Bruni, 42, is supposedly consorting with a mop-haired singer/composer six years her junior named Benjamin Biolay.
Sarkozy, 55, is purportedly involved with Chantal Jouanno, 40, his junior Environment Minister, a slim and beautifully tailored woman who won her 13th national karate title last weekend.
The Elysee presidential palace has declined to comment, while Jouanno's spokesman has warned she will take legal action against any "slanderous comments".
The British media seized on the rumours with gusto, beginning with the tabloids but also spreading to broadsheets, including the Daily Telegraph, which splashed the story on its front page, with large photos of Jouanno and Bruni.
The story has also been reported in Switzerland and the United States.
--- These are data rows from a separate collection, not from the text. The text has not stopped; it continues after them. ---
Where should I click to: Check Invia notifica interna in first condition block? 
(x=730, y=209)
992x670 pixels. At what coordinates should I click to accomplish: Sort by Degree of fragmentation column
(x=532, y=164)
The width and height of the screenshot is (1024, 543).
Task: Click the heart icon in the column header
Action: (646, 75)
But in France, nothing. The Journal du Dimanche has pulled the blog from its website, leaving a brief explanation saying the item was "seriously prejudicial to private lives", while LePost.fr, which also specialises in celebrity gossip, withdrew three items from its site, without explanation.
The satirical weekly Le Canard's only apparent allusion to the "affairs" was a mention in its spoof column called "The Diary of Carla B".
In it, France's first lady writes she is "jealous" of Jouanno and wonders if the dynamic minister "cheats" ... but at karate, of course, rather than anything else that might cross the reader's mind.
Such reticence may seem strange. Sarkozy has plunged in popularity and coming regional elections and the President's first state visit to Washington mean this "scandal" offers critics a great target.
He married Bruni in February 2008 after a three-month romance following his divorce from his second wife, Cecilia. Bruni has added glitz to his presidency, championing charitable causes while also pursuing a successful career as a singer.
So why have France's mainstream media been silent?
One is fear of legal action or pressure from on high, says media watchdog website Le Volontaire. The Journal du Dimanche is notably owned by friends of Sarkozy, and France has tough laws on protecting privacy.
"It [the press] is afraid and survives on subsidies," said Le Volontaire. "Which journalist wants to be the first to get the sack?"
Another reason is French journalists are less interested in reporting on the private lives of politicians than counterparts in Britain.
It was common knowledge among Parisian reporters that former President Francois Mitterrand had sired a daughter out of wedlock. Only at his funeral in 1996, when she showed up alongside Mitterrand's long-time mistress, did the general public become aware of the girl's existence.
"Anglo-Saxon" journalists may be appalled, saying reporters are not doing their job by withholding news of public interest. Some French counterparts would agree. But most would say a politician's private life is not in the public interest unless it involves a financial or other scandal - and sexual pursuits do not count. Lips also tend to curl at the antics and moralising of British tabloids and the general downward spiral into celebrity coverage - "la presse pipol" as it is called in French.
"Honestly, look at that," a journalist with AFP said, looking aghast at the Sarkozy-Bruni splash in the Telegraph. "It's all based on rumours on the internet, nothing more."
Despite all the hype about France being "agog" about the supposed affairs, internet traffic on the rumours has been light.
The French branch of wasalive.com, which monitors web trends, placed the Elysee story outside its top 30 "hot topics" yesterday.
There seems much cynicism towards internet rumours. "Yeah, sure," said one contributor, under an account of the presidential pair's supposed sexual shenanigans. "I'm still waiting for Brangelina to bust up."